The benefits of investments across a range of private assets can be manifold: enhanced returns versus public markets, lower volatility given lower exposure to short-term market movements, and greater diversification, via access to privately held firms that complement traditional equity allocations. Private asset investments do of course come with risks: loss of liquidity (capital can be ‘locked up’ for up to 10 years), and a risk of potential capital loss. Added to this, since private markets are less efficient than public ones, choosing the right fund managers is critical: the difference between strongly and poorly performing private equity funds can be up to 20 percentage points (see chart).
Yet we believe private assets have an important role to play in a diversified investment portfolio. Even after rapid recent growth in private assets, at just over USD 10 trn, they only make up around 10% of global investable assets. The market could double in size by 2026, forecast industry experts Preqin4. As such, the appeal of private assets is likely to outlast the Fed’s current hiking cycle.
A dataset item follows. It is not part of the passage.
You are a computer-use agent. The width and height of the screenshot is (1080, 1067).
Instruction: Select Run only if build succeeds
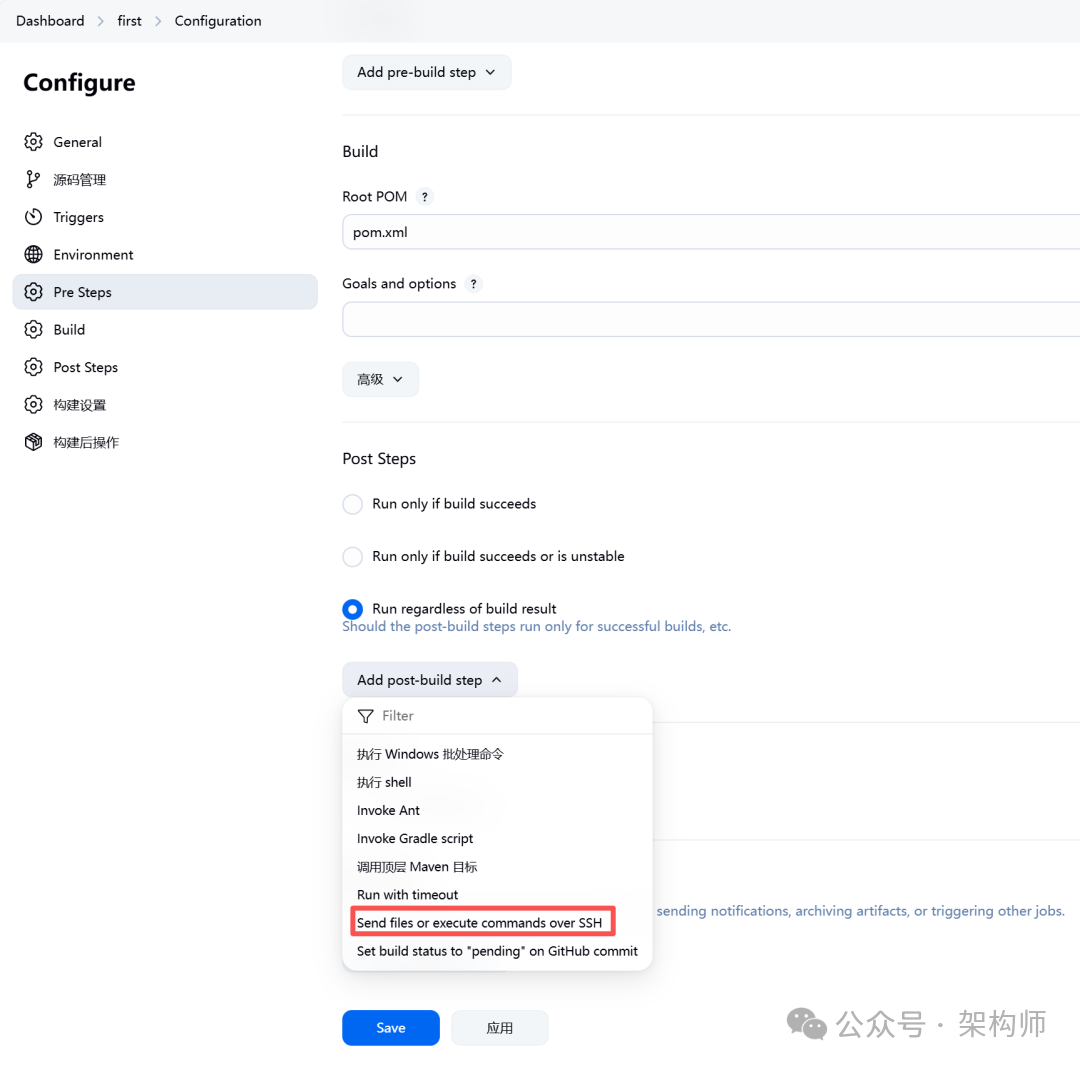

1 Year-to-date performance for S&P500-17%, Nasdaq -27%, Shanghai Composite -15%, DAX -12% as of 13 May
2 Private Equity Performance: What do we know? Harris, Jenkinson, Kaplan
3 Preqin Global Private Equity report 2022
4 2022 Preqin Global Private Equity Report
Important information
This is a marketing communication issued by Bank Lombard Odier & Co Ltd (hereinafter “Lombard Odier”).
It is not intended for distribution, publication, or use in any jurisdiction where such distribution, publication, or use would be unlawful, nor is it aimed at any person or entity to whom it would be unlawful to address such a marketing communication.
Read more.
share.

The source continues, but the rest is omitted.